Result: ${\hat{U C}}_{1, j, m e t h}, \dots, {\hat{U C}}_{M, j, m e t h}$ $\forall j \forall m e t h$ .
Backtest phase. For $m e t h \in {bootstrap gamma, bootstrap ODP, \dots}$ , $j \in$ {set of companies} calculate PIT, CRPS, coverage, sharpness, MSEP from ${\hat{U C}}_{1, j, m e t h},$ $\dots,$ ${\hat{U C}}_{M, j, m e t h}$ and real $U C_{j}$ .
Result: (a) $P I T_{j, m e t h} \in (0, 1)$ , (b) $C R P S_{j, m e t h} \in R_{-}$ , (c) $c o v e r_{j, m e t h, p} \in (0, 1)$ , (d) $s h a r p_{j, m e t h, p} \in R_{+}$ , (e) $M S E P_{j, m e t h} \in R_{+}$ $\forall j \forall m e t h \forall p \in {67 %, 90 %}$ .
Ranking phase. Separate comparison of metrics (a)-(e). Combined comparison of metrics (f). (We assume to compare 7 stochastic methods, excluding MCL.)
(a)
Calculate the entropy $P I T_{\cdot, m e t h_{i}}$ of each set ${P I T_{j, m e t h} : \forall j}$ and order $P I T_{\cdot, m e t h_{1}} > \dots > P I T_{\cdot, m e t h_{7}}$ . Assign rank i to $m e t h_{i}$ , the lower the rank the better the performance.
(b)
Calculate average CRPS and order $C R P S_{\cdot, m e t h_{1}} > \dots > C R P S_{\cdot, m e t h_{7}}$ . Assign rank i to $m e t h_{i}$ .
(c)
Calculate coverage values $c o v e r_{\cdot, m e t h_{i}, p}$ and order ${(c o v e r_{\cdot, m e t h_{1}, p} - p)}^{2} < \dots < {(c o v e r_{\cdot, m e t h_{7}, p} - p)}^{2}$ for each p and assign rank i to $m e t h_{i}$ . For each method, take the arithmetic average of the two ranks.
(d)
Calculate sharpness values $s h a r p_{\cdot, m e t h_{i}, p}$ and order $s h a r p_{\cdot, m e t h_{1}, p} < \dots < s h a r p_{\cdot, m e t h_{7}, p}$ for each p and assign rank i to $m e t h_{i}$ . Similarly to coverage take the average of the two ranks for each method.
(e)
Calculate MSEP values and rank as for sharpness.
(f)
For $m e t h \in$ { bootstrap gamma, bootstrap ODP, …} determine
$r a n k_{m e t h_{i}}^{t o t a l} = r a n k_{m e t h_{i}}^{P I T} + r a n k_{m e t h_{i}}^{C R P S} + r a n k_{m e t h_{i}}^{c o v e r} + r a n k_{m e t h_{i}}^{s h a r p} + r a n k_{m e t h_{i}}^{M S E P}$ . Method k performs better than l if $r a n k_{m e t h_{k}}^{t o t a l} < r a n k_{m e t h_{l}}^{t o t a l}$ .

Observe that the metrics have identical weights in ranking, which is an arbitrary choice.
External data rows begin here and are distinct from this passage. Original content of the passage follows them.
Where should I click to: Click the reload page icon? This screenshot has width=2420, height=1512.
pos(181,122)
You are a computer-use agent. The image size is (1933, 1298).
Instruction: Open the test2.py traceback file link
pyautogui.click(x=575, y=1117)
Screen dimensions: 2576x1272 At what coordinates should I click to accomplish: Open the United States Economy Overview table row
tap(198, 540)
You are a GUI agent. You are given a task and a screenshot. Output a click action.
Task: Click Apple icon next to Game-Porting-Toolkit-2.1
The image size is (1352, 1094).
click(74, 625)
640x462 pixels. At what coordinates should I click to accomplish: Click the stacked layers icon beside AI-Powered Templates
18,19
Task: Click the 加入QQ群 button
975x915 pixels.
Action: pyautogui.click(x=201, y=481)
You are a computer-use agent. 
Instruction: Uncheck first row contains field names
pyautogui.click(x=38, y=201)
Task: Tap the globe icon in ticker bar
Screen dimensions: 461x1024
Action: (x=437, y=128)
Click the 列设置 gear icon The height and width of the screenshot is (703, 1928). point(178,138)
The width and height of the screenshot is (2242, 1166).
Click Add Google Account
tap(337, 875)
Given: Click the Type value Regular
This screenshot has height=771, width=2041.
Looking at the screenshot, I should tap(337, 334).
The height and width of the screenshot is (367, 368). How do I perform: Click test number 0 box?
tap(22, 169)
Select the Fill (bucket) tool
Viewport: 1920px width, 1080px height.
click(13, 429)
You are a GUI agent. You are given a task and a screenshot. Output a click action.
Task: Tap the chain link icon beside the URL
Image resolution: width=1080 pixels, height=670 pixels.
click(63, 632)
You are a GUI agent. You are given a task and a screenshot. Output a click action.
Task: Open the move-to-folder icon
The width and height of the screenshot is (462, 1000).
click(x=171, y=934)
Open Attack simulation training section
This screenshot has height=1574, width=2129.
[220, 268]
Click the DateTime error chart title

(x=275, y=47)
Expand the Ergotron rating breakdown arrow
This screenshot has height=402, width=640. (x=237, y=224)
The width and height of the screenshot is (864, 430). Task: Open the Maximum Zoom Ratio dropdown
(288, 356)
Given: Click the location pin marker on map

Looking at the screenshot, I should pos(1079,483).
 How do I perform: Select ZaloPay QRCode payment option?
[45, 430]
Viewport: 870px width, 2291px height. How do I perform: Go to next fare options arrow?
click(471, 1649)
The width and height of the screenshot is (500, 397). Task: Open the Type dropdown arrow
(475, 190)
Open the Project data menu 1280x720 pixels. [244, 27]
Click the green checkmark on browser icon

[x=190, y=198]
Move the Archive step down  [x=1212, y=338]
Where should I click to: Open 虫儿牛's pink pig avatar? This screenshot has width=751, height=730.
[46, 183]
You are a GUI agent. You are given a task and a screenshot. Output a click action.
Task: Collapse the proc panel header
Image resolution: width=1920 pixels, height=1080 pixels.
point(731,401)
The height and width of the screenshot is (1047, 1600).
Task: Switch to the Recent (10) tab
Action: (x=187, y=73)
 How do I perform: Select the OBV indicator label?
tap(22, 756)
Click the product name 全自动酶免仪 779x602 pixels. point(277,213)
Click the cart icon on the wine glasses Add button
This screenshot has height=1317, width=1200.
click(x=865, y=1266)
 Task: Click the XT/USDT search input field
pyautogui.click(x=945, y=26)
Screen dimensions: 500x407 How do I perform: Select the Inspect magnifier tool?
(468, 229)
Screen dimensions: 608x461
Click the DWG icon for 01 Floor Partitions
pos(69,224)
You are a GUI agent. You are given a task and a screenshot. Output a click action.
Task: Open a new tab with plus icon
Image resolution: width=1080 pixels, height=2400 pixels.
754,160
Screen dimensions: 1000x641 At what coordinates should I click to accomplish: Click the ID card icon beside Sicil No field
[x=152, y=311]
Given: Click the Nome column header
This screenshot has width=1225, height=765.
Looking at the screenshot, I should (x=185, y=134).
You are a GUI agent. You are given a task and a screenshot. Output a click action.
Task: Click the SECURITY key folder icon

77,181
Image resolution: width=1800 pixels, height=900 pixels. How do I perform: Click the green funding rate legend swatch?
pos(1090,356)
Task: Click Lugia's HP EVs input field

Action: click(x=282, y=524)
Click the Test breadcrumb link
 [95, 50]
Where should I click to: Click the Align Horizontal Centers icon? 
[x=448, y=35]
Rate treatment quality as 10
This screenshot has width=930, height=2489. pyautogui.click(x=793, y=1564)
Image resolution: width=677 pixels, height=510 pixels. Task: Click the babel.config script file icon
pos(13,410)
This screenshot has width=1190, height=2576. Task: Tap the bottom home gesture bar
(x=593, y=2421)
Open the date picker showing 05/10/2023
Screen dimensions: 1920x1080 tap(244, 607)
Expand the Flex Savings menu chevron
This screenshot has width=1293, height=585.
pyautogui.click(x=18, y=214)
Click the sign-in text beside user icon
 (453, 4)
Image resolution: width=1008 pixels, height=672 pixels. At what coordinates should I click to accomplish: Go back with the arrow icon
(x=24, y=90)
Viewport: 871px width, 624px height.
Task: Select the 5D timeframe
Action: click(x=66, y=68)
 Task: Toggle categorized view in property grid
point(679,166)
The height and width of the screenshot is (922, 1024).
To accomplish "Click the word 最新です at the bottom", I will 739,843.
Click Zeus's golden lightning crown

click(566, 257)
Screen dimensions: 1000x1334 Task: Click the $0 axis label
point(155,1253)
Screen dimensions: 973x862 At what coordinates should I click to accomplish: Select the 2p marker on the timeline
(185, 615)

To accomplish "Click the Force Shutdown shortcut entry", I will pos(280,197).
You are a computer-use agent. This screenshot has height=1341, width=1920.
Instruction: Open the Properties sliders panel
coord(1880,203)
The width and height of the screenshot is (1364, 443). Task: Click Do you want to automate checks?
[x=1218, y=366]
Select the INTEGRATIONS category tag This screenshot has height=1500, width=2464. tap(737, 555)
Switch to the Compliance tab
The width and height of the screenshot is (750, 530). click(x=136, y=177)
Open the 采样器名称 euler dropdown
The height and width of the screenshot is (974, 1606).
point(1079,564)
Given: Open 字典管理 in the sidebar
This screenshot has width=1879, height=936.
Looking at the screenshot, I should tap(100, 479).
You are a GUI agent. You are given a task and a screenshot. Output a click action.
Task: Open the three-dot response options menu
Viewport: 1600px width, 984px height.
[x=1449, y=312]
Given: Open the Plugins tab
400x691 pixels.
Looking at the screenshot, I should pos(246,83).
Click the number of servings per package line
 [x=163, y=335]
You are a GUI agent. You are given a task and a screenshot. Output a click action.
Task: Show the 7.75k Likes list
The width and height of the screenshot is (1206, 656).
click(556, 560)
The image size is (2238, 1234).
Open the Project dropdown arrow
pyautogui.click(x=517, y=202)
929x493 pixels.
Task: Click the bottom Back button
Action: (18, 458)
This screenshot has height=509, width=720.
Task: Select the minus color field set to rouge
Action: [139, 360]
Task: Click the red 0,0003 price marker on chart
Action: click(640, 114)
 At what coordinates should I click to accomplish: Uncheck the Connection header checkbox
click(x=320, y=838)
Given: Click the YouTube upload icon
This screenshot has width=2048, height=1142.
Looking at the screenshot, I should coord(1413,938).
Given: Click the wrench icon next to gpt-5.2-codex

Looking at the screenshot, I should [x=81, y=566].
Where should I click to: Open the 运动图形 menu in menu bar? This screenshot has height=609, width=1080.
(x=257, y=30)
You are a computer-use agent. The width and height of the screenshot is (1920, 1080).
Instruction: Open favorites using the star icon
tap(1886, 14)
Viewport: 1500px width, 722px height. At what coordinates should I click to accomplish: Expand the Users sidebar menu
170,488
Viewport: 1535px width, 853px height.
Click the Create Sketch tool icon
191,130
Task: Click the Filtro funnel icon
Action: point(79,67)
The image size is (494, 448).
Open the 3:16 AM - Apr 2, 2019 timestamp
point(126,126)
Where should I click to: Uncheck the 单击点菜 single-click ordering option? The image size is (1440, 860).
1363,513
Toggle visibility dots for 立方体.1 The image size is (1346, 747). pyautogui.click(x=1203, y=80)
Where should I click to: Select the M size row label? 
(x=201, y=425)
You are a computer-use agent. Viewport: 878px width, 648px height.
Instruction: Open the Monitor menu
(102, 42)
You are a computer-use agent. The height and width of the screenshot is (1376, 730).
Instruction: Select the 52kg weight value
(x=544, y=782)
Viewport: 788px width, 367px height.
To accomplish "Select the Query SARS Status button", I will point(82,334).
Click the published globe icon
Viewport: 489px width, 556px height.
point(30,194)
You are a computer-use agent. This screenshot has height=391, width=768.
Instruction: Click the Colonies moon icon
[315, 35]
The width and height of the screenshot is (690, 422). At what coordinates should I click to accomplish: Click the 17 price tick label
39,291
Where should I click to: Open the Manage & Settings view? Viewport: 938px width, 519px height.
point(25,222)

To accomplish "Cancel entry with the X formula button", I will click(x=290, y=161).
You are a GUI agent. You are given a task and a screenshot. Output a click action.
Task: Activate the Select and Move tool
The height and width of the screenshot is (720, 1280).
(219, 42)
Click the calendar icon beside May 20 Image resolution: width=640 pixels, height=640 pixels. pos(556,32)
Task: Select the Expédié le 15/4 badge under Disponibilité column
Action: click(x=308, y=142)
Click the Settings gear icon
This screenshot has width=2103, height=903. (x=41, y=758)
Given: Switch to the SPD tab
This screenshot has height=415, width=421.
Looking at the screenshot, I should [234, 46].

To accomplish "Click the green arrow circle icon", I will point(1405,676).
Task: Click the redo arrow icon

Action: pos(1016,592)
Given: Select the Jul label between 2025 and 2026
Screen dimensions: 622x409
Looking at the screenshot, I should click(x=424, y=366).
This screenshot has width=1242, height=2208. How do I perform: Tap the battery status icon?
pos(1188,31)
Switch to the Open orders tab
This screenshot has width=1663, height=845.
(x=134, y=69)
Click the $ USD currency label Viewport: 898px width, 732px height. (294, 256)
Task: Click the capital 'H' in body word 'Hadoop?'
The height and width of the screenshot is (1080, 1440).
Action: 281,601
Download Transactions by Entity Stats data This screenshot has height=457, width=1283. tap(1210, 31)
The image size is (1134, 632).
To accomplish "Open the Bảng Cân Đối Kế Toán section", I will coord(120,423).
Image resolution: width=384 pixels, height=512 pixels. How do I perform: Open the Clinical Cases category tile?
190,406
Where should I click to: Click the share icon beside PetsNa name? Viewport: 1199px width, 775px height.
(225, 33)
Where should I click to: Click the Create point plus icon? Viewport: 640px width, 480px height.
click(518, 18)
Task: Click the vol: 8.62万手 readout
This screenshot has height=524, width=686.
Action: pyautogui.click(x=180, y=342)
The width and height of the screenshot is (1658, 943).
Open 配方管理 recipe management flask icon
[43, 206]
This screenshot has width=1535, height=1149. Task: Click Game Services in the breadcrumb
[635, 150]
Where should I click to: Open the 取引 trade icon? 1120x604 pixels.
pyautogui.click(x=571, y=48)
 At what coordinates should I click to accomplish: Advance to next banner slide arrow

These steps describe a combined ranking based on different characteristics. However, this ranking should not be applied without scrutinising PIT, CRPS, etc. separately in order to see the exact weakness of a reserving method. The ranking results per business line can be found on Table 16. Observe that in contrast to all other models, the bootstrap gamma one never ranked worse than 3.

5. Conclusions

Rapidly increasing computational power has been generating a shift from deterministic claims reserving models to stochastic ones. Simultaneously, the validation of model appropriateness has to receive sufficient attention from researchers. In our view it is crucial to understand the performance of different methodologies for the calculation of remaining future payments in an insurance portfolio, and to compare them from several perspectives. We have interpreted claims reserving as a probabilistic forecast, as already done by other disciplines, such as meteorology or finance. Data sets of six business lines from American insurance institutions supported calculations in order to remain in contact with actual real-life claim outcomes.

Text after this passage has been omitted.